What needs to be done:
Print out each entry below exactly; do not carry over any image.

----

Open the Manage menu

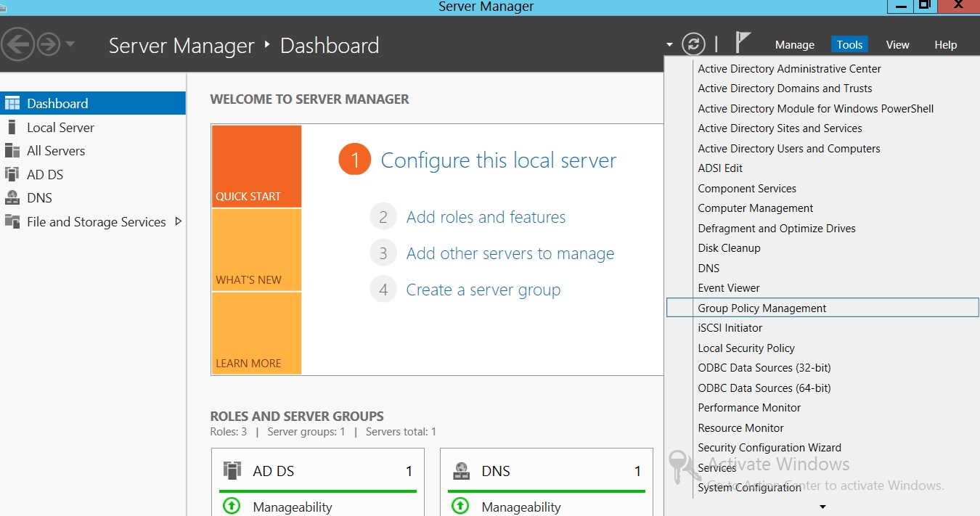[794, 45]

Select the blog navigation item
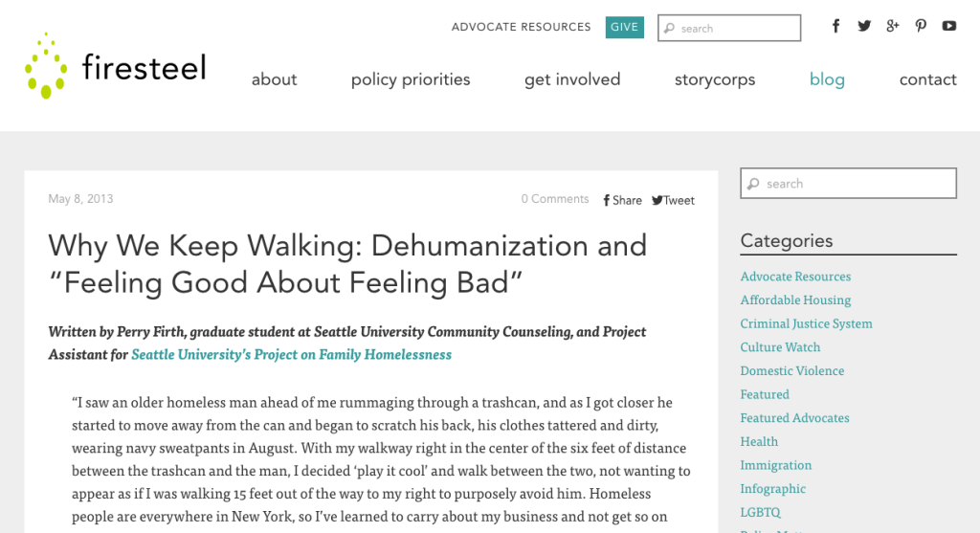[827, 79]
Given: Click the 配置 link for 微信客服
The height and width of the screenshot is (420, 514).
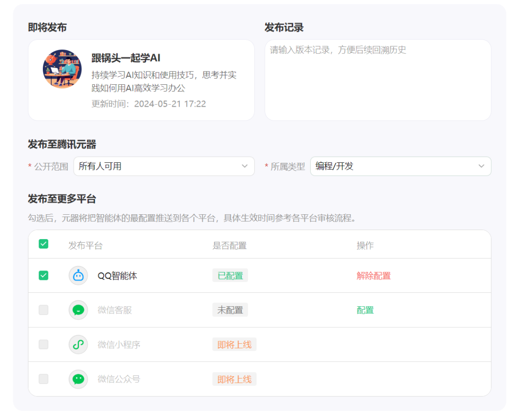Looking at the screenshot, I should click(x=365, y=310).
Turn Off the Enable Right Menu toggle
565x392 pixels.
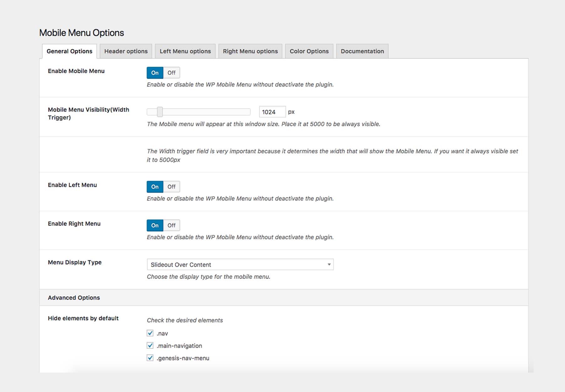tap(171, 225)
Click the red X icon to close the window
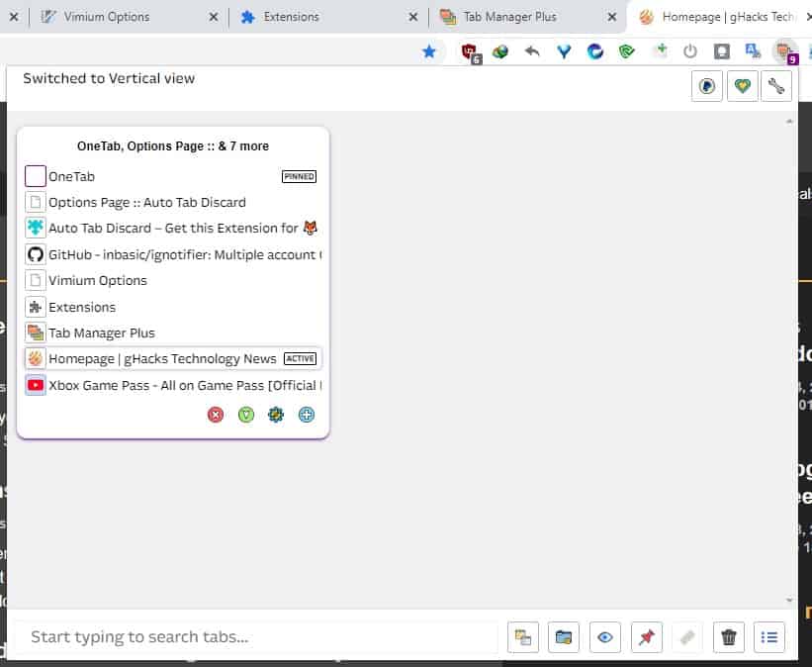The height and width of the screenshot is (667, 812). coord(216,415)
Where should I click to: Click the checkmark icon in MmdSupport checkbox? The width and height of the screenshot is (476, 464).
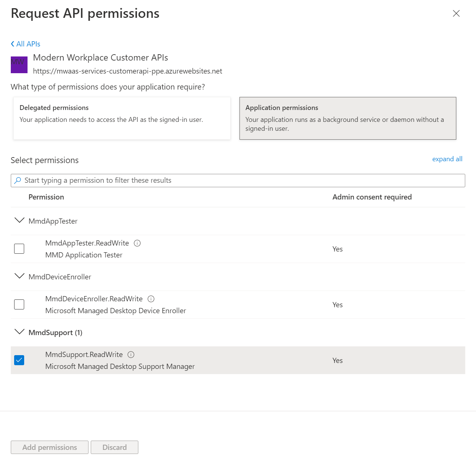19,360
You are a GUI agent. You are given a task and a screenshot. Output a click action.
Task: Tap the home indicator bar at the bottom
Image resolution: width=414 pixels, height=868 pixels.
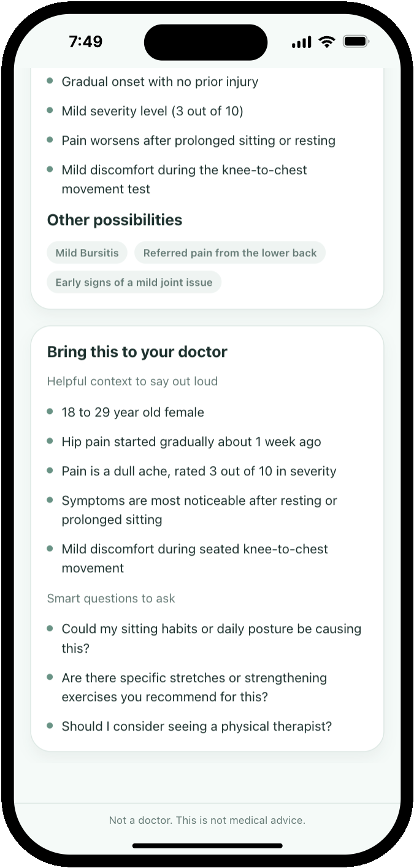coord(207,847)
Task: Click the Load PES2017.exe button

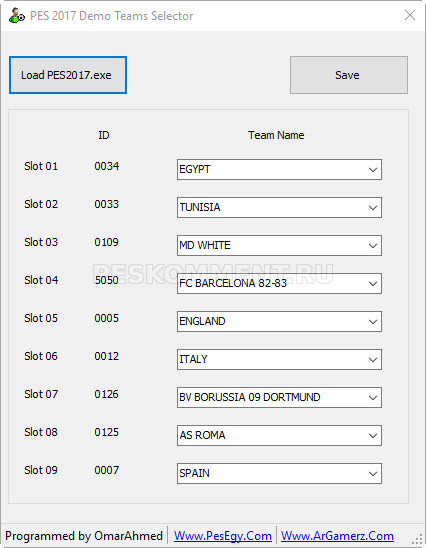Action: click(x=68, y=75)
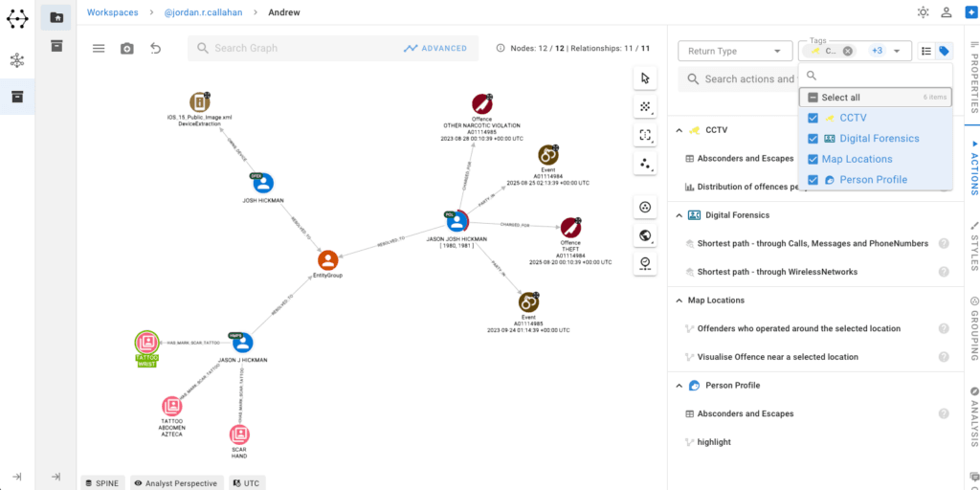
Task: Open the hamburger menu above graph
Action: 99,48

----

The completed task:
Open the Manage menu

[794, 45]

Select the blog navigation item
[827, 79]
Given: Click the 配置 link for 微信客服
The height and width of the screenshot is (420, 514).
Looking at the screenshot, I should click(x=365, y=310).
Turn Off the Enable Right Menu toggle
565x392 pixels.
tap(171, 225)
Click the red X icon to close the window
The height and width of the screenshot is (667, 812). coord(216,415)
Where should I click to: Click the checkmark icon in MmdSupport checkbox? The width and height of the screenshot is (476, 464).
19,360
You are a GUI agent. You are given a task and a screenshot. Output a click action.
Task: Tap the home indicator bar at the bottom
Image resolution: width=414 pixels, height=868 pixels.
coord(207,847)
Task: Click the Load PES2017.exe button

Action: click(x=68, y=75)
Task: Open the hamburger menu above graph
Action: 99,48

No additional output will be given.